There are several videos of the Congressman walking by the Tea Partiers and no one's been able to make out any namecalling along the lines of his claims yet.
So it seems likely he made it up, he exaggerated, or he hated the tea partiers so blindly he heard some words and just assumed it was "nigger." There are other possibilties, I suppose. Maybe someone trying to make the Tea Partiers look bad shouted the epithet. Or the Congressman heard rumors about what happens and he repeated them. Or someone thought he heard something and said "did they say nigger" and the Congressman heard that.

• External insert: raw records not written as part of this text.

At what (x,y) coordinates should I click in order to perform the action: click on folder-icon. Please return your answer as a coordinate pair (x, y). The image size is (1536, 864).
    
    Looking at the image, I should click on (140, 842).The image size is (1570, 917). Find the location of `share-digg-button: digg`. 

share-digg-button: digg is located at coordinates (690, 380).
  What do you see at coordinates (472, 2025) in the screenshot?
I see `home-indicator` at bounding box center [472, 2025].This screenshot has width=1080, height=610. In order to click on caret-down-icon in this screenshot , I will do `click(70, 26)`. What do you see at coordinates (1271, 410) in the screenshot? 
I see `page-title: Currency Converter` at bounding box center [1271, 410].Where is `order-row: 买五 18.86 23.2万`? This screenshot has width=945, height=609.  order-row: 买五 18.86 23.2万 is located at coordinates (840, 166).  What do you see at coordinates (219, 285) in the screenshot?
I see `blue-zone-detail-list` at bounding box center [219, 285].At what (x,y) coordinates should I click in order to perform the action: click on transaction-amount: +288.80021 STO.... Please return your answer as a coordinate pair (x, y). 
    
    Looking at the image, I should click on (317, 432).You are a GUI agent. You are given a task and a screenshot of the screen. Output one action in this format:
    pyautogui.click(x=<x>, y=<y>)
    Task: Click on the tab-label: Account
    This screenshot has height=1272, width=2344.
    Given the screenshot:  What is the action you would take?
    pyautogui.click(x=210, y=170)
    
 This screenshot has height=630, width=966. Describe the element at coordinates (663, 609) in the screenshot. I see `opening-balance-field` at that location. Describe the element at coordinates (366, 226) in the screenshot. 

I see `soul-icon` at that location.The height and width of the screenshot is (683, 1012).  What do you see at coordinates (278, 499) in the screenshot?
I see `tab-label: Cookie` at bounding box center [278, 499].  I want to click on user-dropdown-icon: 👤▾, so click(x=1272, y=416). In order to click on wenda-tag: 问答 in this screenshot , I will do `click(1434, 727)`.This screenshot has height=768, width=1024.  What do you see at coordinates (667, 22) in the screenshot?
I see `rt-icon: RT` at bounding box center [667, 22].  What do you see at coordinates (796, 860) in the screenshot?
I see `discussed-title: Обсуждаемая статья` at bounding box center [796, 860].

Then, at the bottom of the list, is the idea that a congressman walks by and an actual Tea Party protestor has nothing better to do than shout an ugly racial slur that has nothing to do with what he's protesting about and will make his side look incredibly bad, especially after they've dishonestly been called racist by their opponents.
Think about what you're claiming. Even if you have the ugly view that the protestors are racists, people don't go around in public shouting "nigger" in front of a black congressman--even people who use the word the rest of their day. That's why whenever I hear about such cases, I figure odds are it's a hoax. I'm still waiting any audio evidence of this highly public event to show otherwise.
I'd like to get this back to the original point of discussion, which was QG's question: Why fight reconciliation?
QG (or Veronica, if you will), I assume you're on board with this bill, or at least some major portions of it, but for the moment, I'd like to ask you how you would handle reconciliation, if you were on the other side of it.
Let me suggest someone put up a new post for Tuesday on this, so we can start fresh.